Saved data entries
>>>>

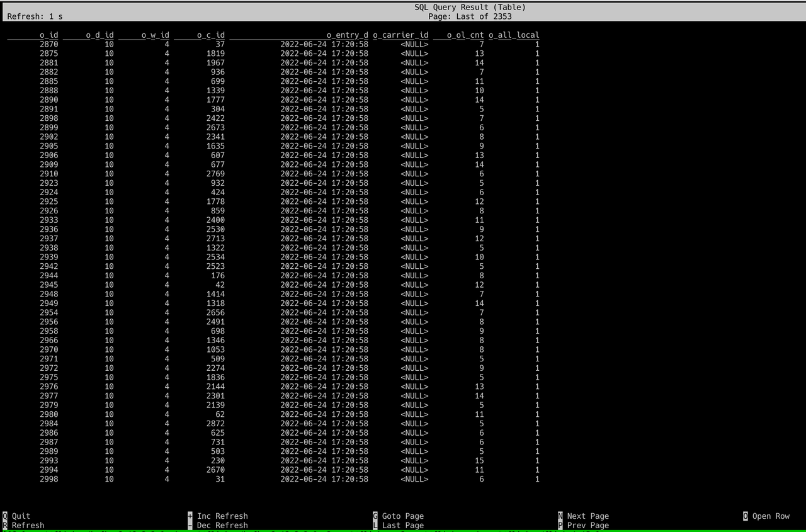
Task: Click the L badge for Last Page
Action: click(375, 525)
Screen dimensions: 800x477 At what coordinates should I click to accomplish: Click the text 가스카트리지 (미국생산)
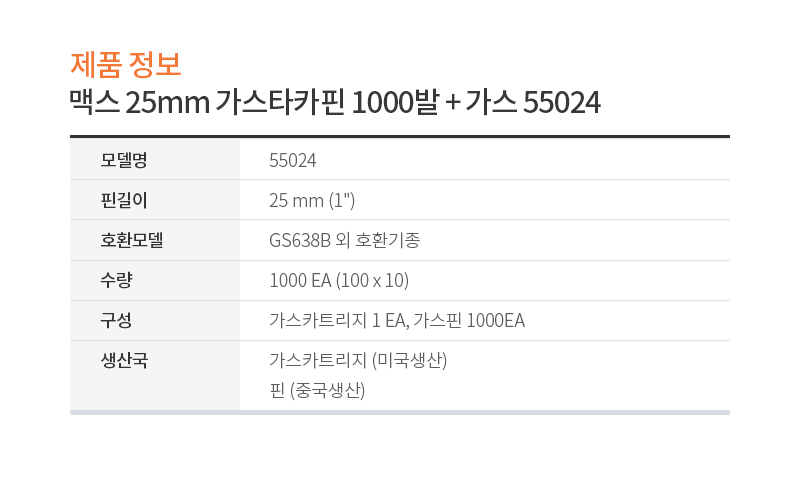358,360
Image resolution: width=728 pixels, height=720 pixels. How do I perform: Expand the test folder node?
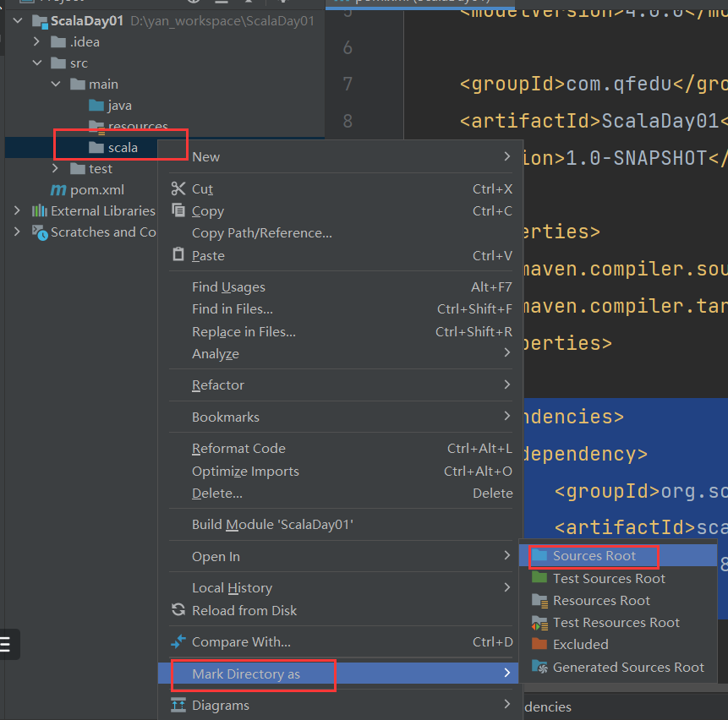click(55, 168)
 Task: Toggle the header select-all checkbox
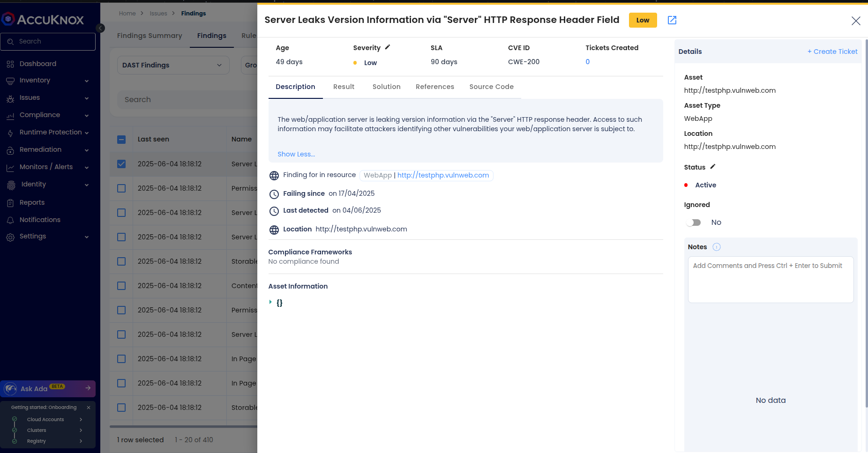121,140
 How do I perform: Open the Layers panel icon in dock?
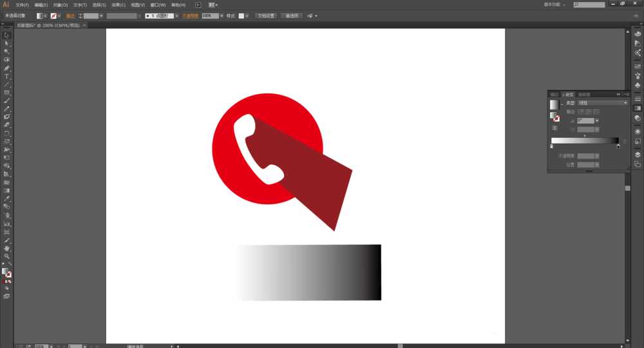click(x=638, y=155)
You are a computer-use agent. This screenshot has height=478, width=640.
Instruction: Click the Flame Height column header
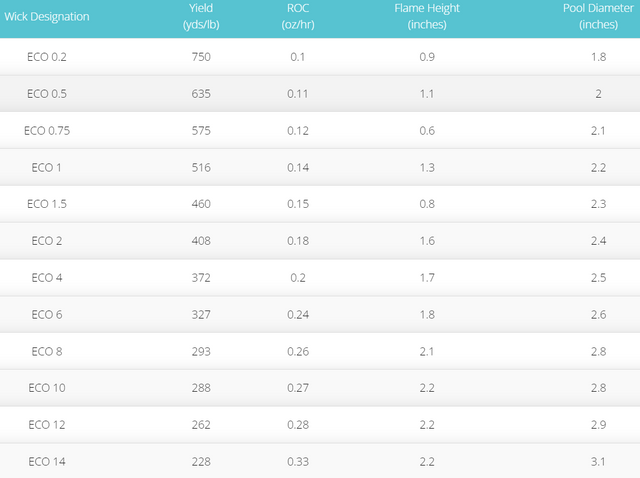click(427, 16)
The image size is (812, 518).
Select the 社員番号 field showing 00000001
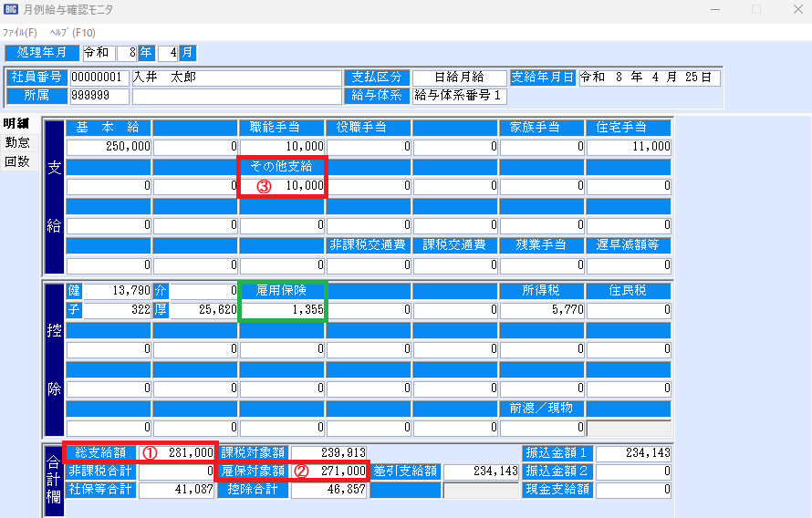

<<<<

Word for word, copy the lines from the one with "The image size is (812, 518)." through the end of the entries above, and do not include any picture.

The image size is (812, 518).
Select the 社員番号 field showing 00000001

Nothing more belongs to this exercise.